READING TEXT.

Published online 4 April 2007 | Nature | doi:10.1038/news070402-7

Column

Hot times in the Solar System

The warming of other solar bodies has been seized upon by climate sceptics; but oh how wrong they are, says Oliver Morton.

If the shooting of fish in barrels offends you, look away. The publication this week of a Nature paper on global warming on Mars offers a fantastic opportunity to kill off one of the silliest climate-sceptic arguments, and I'm more than happy to be pointing the gun at the water.

The sceptical 'argument' — using the word loosely — in question is that global warming on Earth should be seen as a natural, as opposed to anthropogenic, phenomenon because other planets and moons in the Solar System are getting warmer, too (which, indeed, they are). Since what the planets have in common is the Sun, they say, it must thus be the Sun that is driving the warming.

This idea, which I remember first coming across when there were reports of climate change on Mars some years back, regained a certain prominence in February when, a propos nothing much at all, National Geographic 's website dredged up the belief of a Russian astronomer, Habibullo Abdussamatov, that the warming on Mars shows that the Sun is driving climate change on Earth.

This not-really-news (no mention of new observations or publications) was seized on by columnists in a few right-wing papers and bundled together with other reports of climate change throughout the Solar System.

Lorne Gunter, in the National Post, pointed to warmings on Pluto, Neptune's moon Triton, Jupiter and Mars, promising his readers oh-so-wryly that he hadn't left his SUV idling on any of these planets or moons (if you can face it, you can find id=469a4d51-802a-23ad-4e79-696cef1e9d88&Regionid=&Issue_id=">this article archived under 'Fact of the Day' on the web pages of the US Senate's Environment and Public Works committee, thanks to the committee's ranking minority member, James Inhofe (Republican, Oklahoma)).

Former Senator for Tennessee and possible Republican presidential hopeful Fred Thompson expanded on this theme on a radio programme a few days later. In an unexpected demonstration of astronomical acumen he referred to change on "planets, dwarf planets and moons", showing that he — or someone — paid enough attention to such matters to have noticed the recent reclassification of Pluto. Unfortunately, he rather undermined the effect by then comparing, absurdly, the treatment of today's climate sceptics to the inquisition's treatment of Galileo.

DATASET CONTENT.
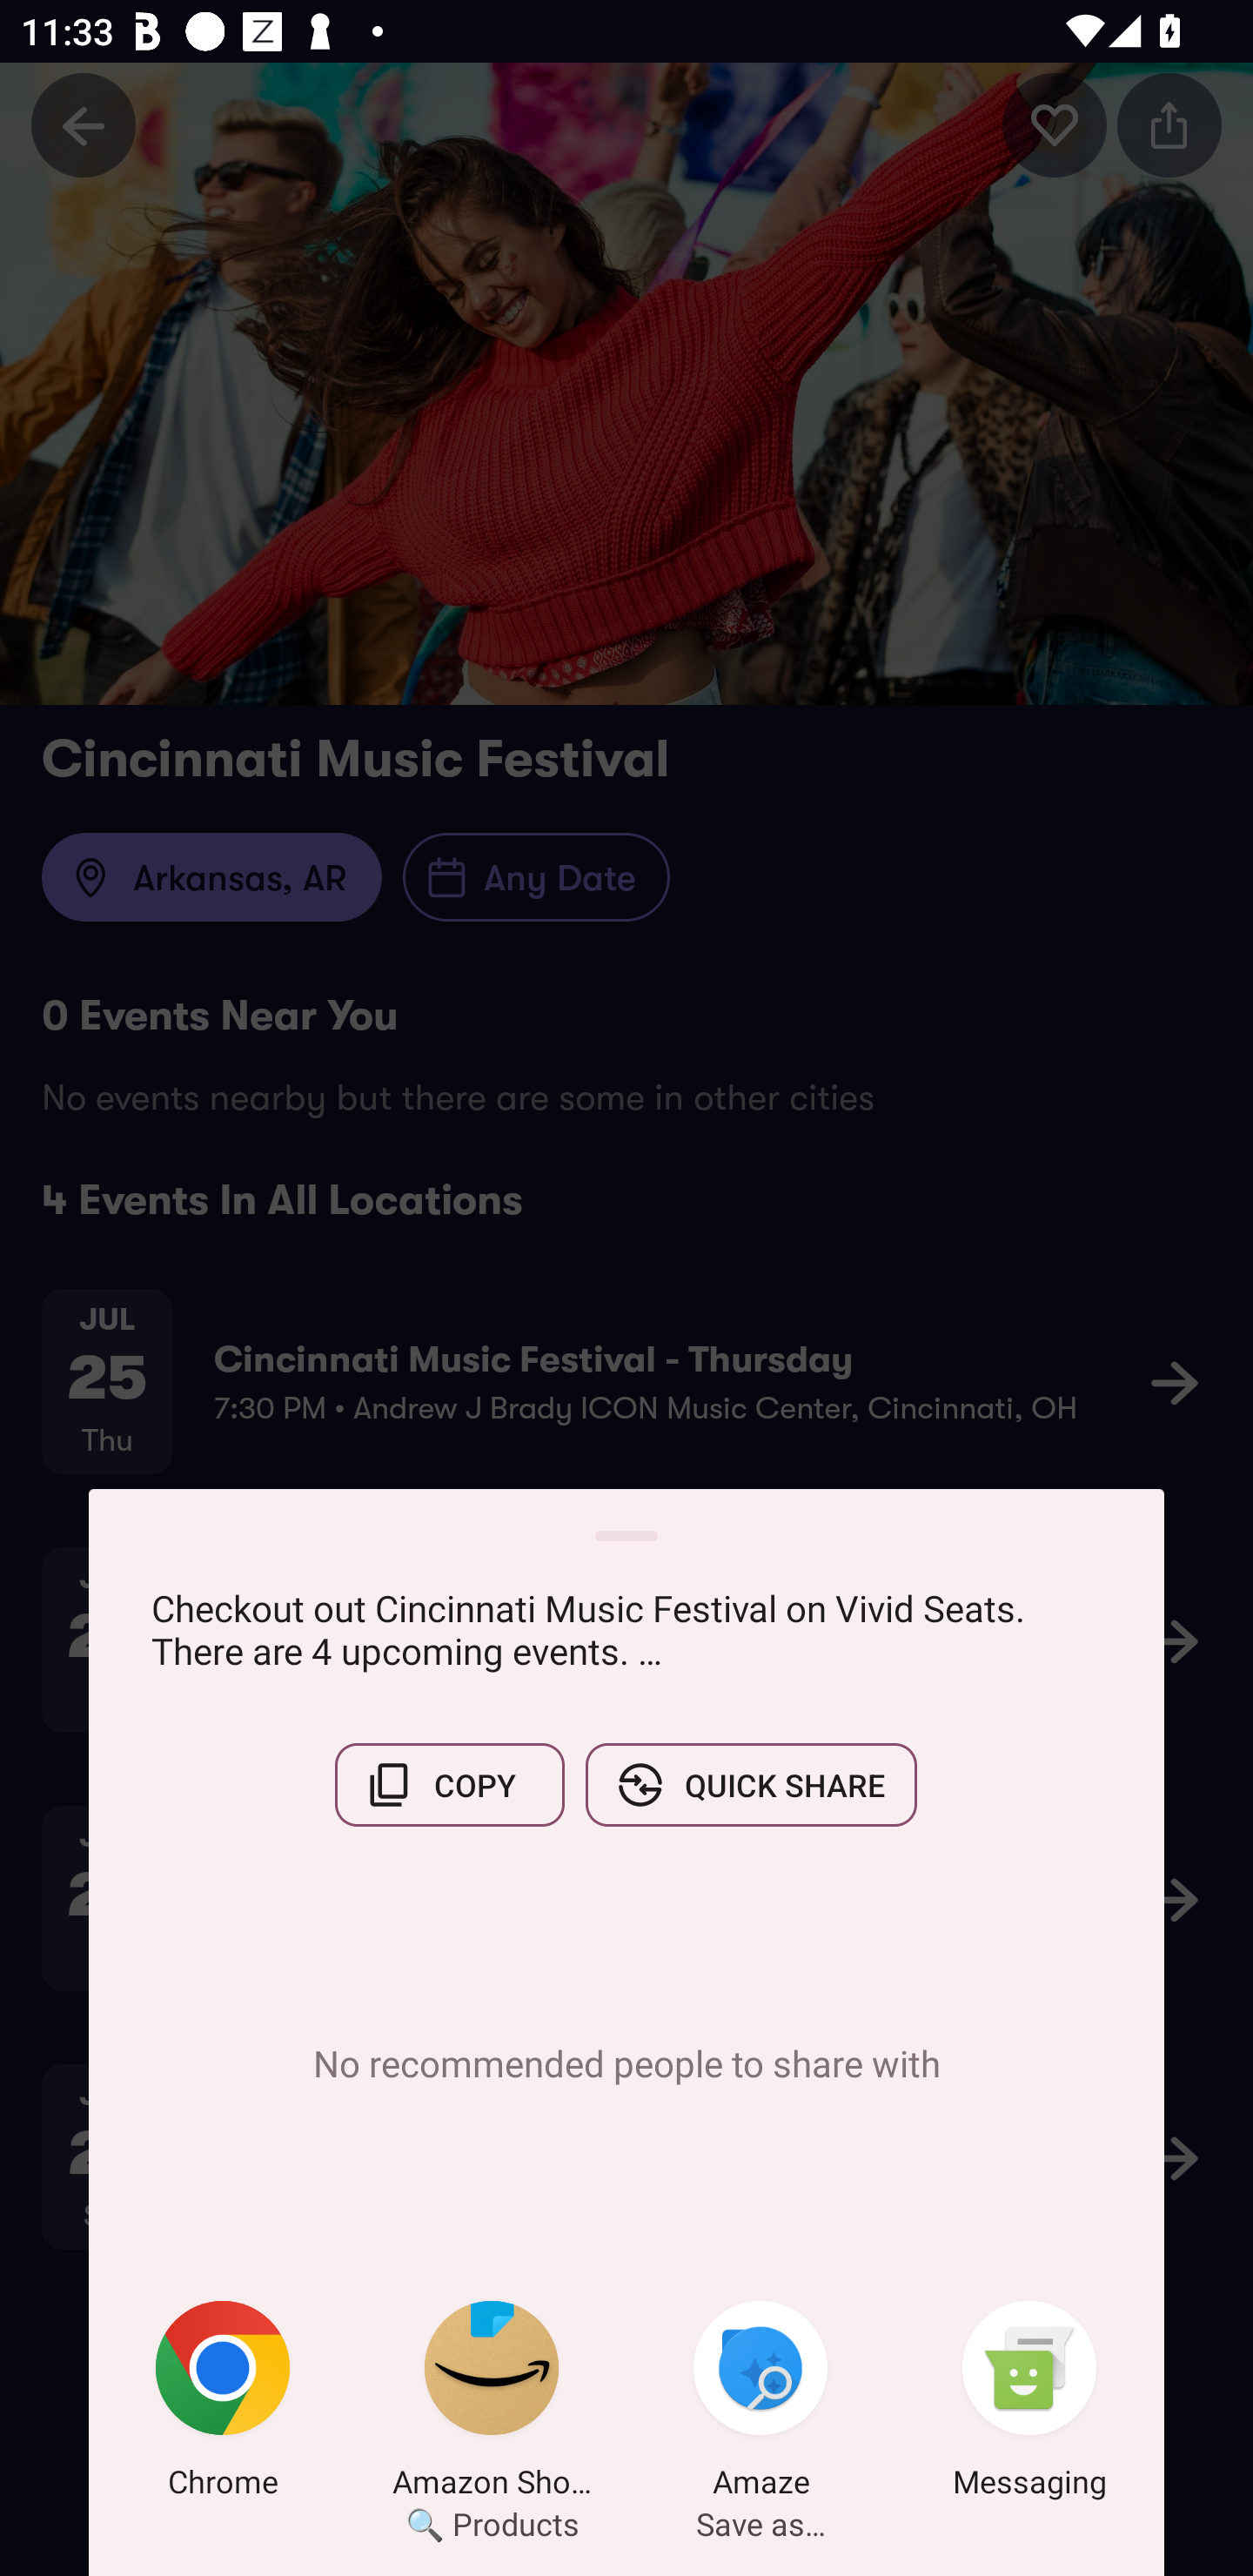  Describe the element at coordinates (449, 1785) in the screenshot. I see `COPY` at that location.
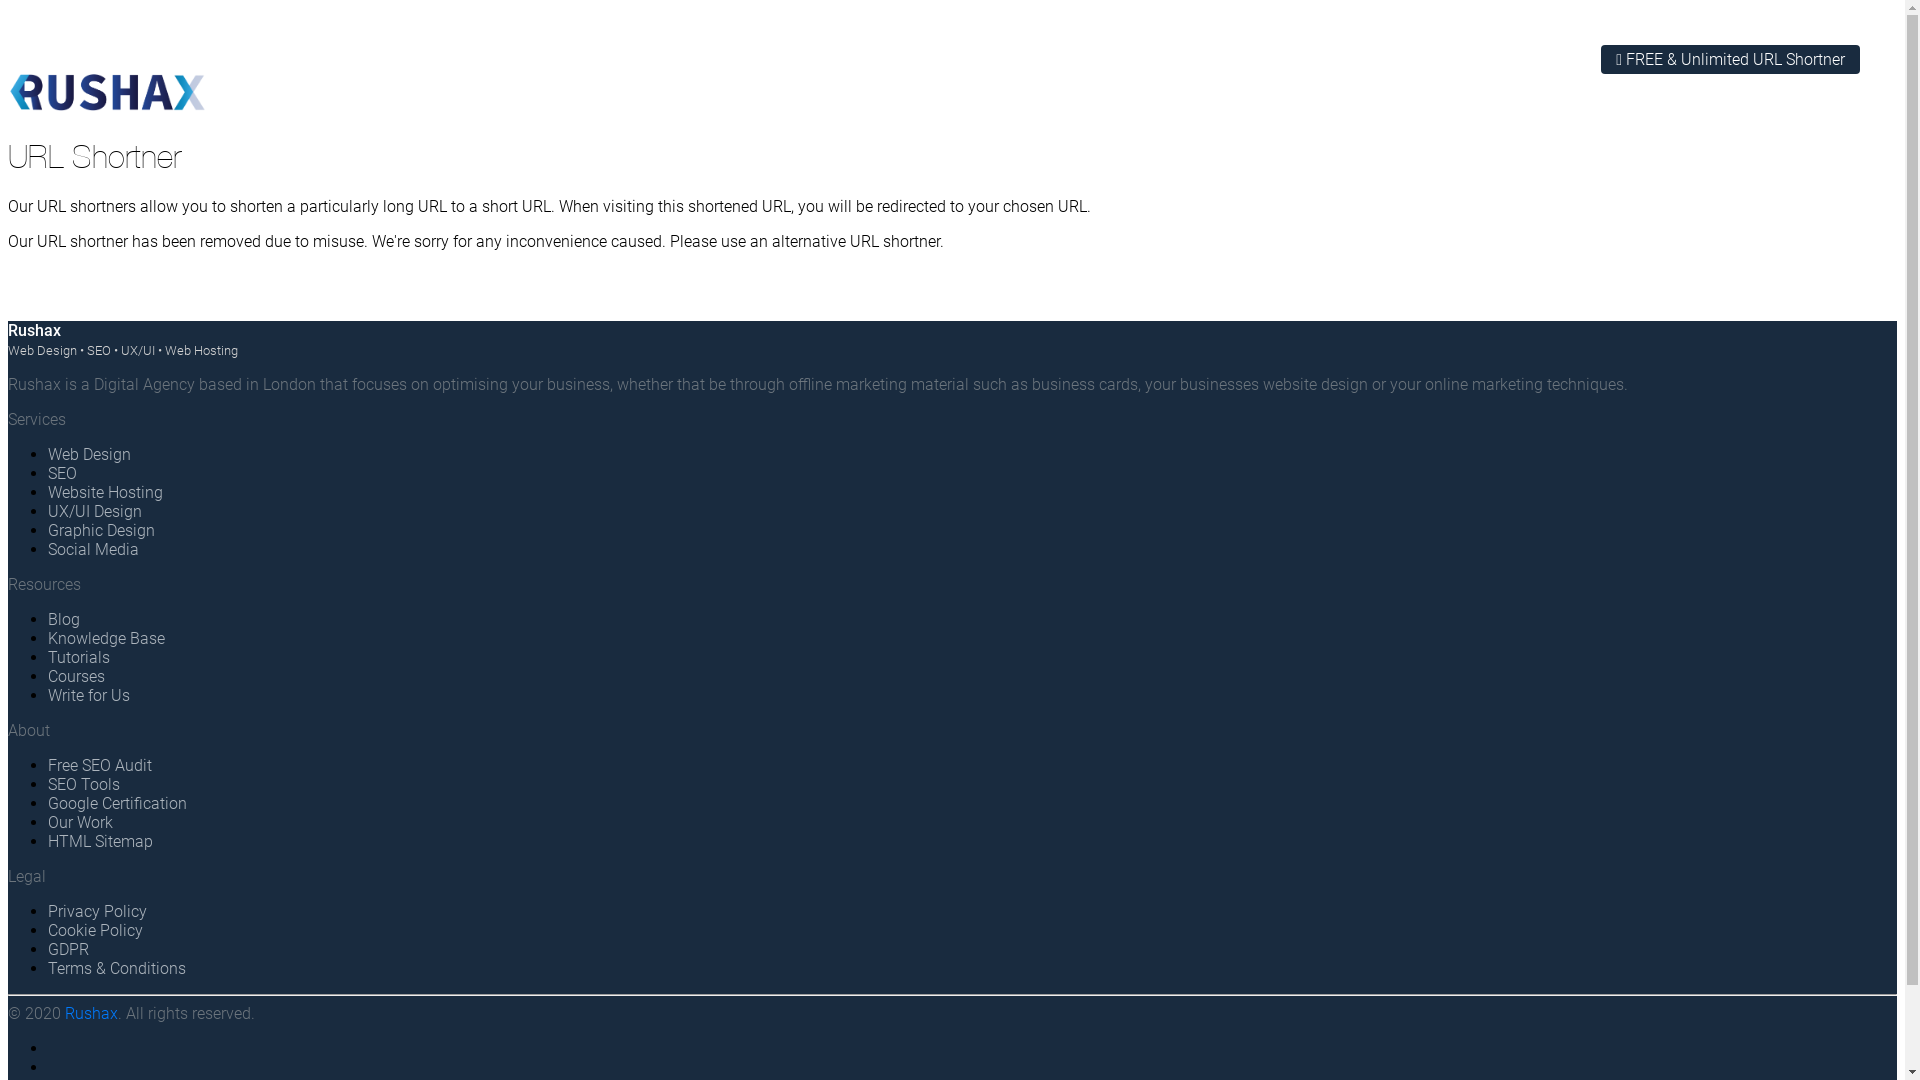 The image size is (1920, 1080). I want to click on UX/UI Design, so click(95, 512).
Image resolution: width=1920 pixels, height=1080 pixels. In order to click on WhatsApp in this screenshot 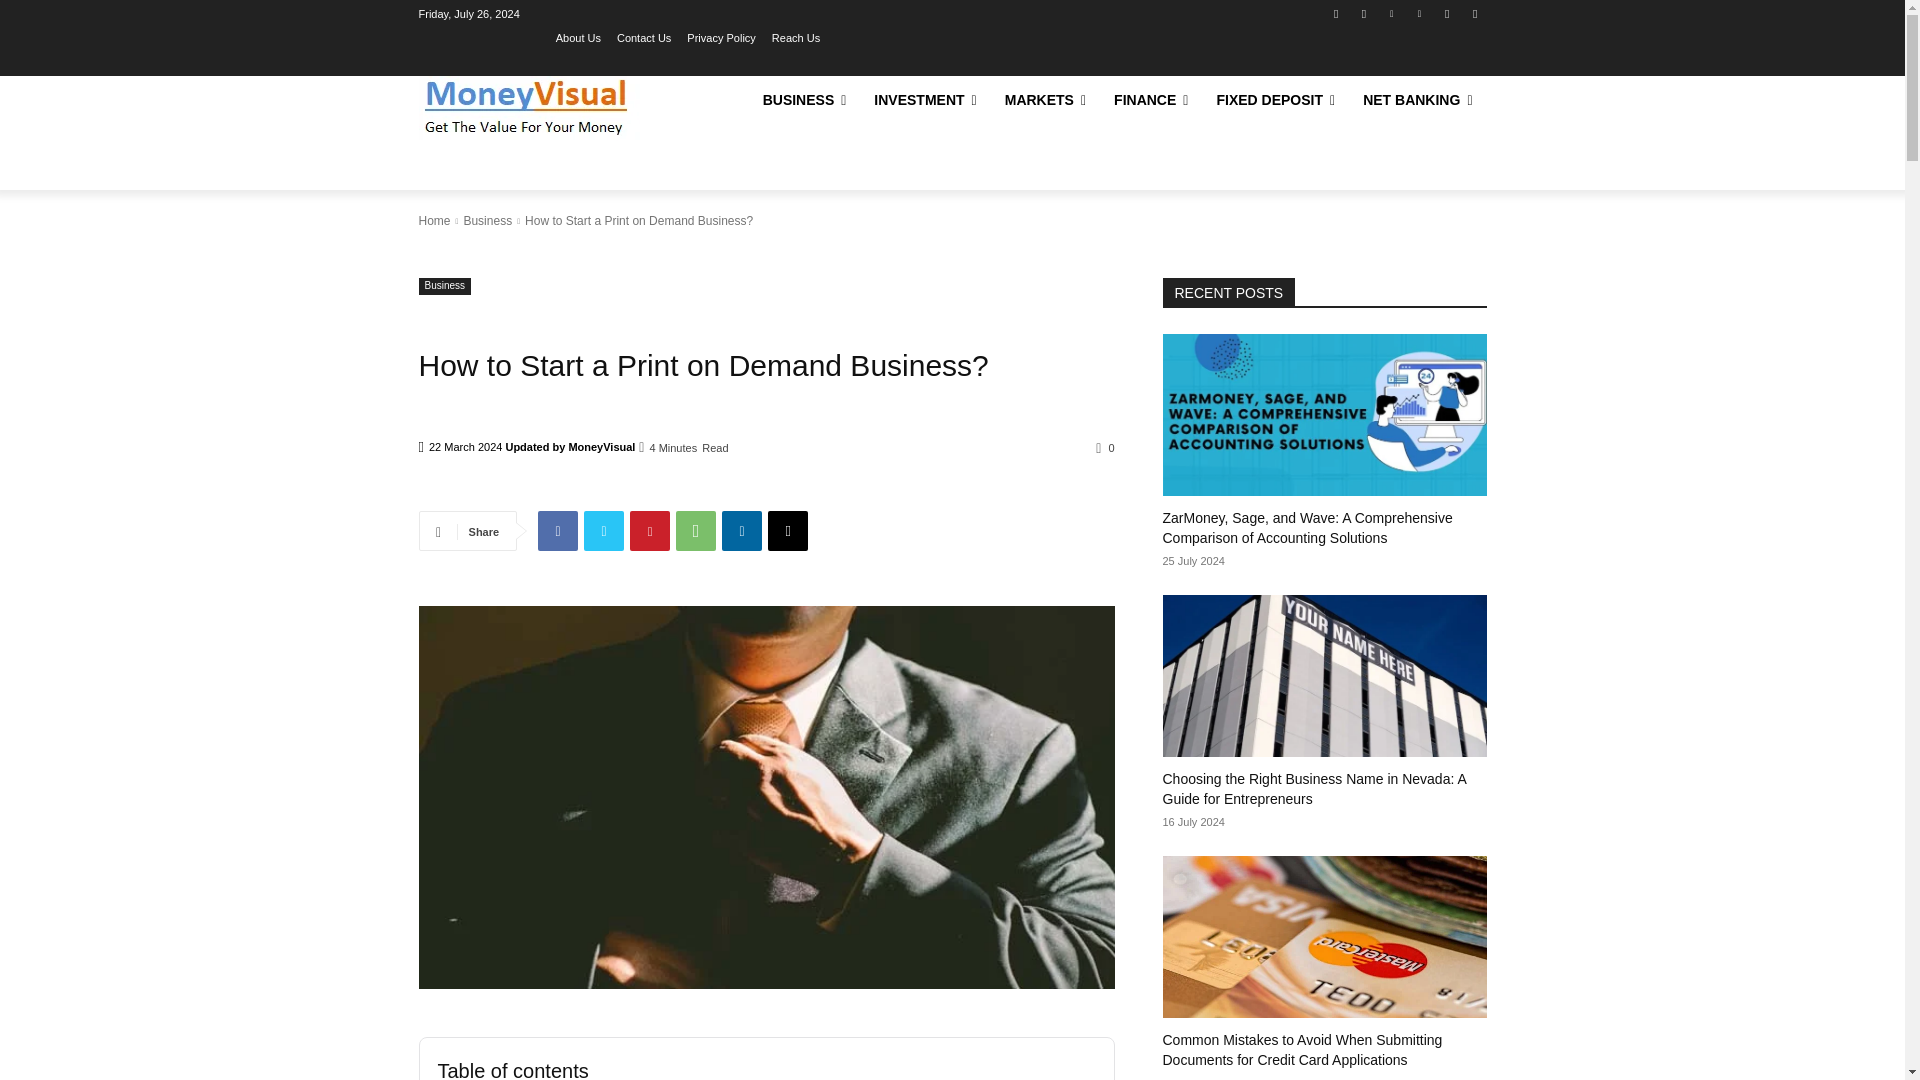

REQUIRED WORK.
**A.** Which Russian astronomer does the column on warming in the Solar System name as holding that warming on Mars shows the Sun is driving climate change on Earth?
**B.** Extend the column on warming in the Solar System, starting after its final sentence.

PER-TASK OUTPUTS.
**A.** Habibullo Abdussamatov

**B.**
Solar spin

Before we take a quick spin around the Solar System looking at these ideas, it is worth noting that the said system contains, in all, ten bodies with atmospheres thick enough to provide something we might call a climate. If these ten climates are all subject to a little natural variation, as the climate on Earth is, then finding that half of them are showing some warming at any given time is hardly surprising.

It is also worth noting that the Sun's radiance is measured from Earth orbit, and these records do not show it increasing over the past few decades, except with the regular rise and fall of the solar cycle. This second fact, you might think, should be enough to scupper the theory about system-wide solar warming on its own; strangely it is notably absent from accounts of the matter.

Moving on to the particulars, in the cases of Pluto and Triton, Neptune's largest moon, the observed warming is due to their current orientation to and distance from the Sun — technically known as summer.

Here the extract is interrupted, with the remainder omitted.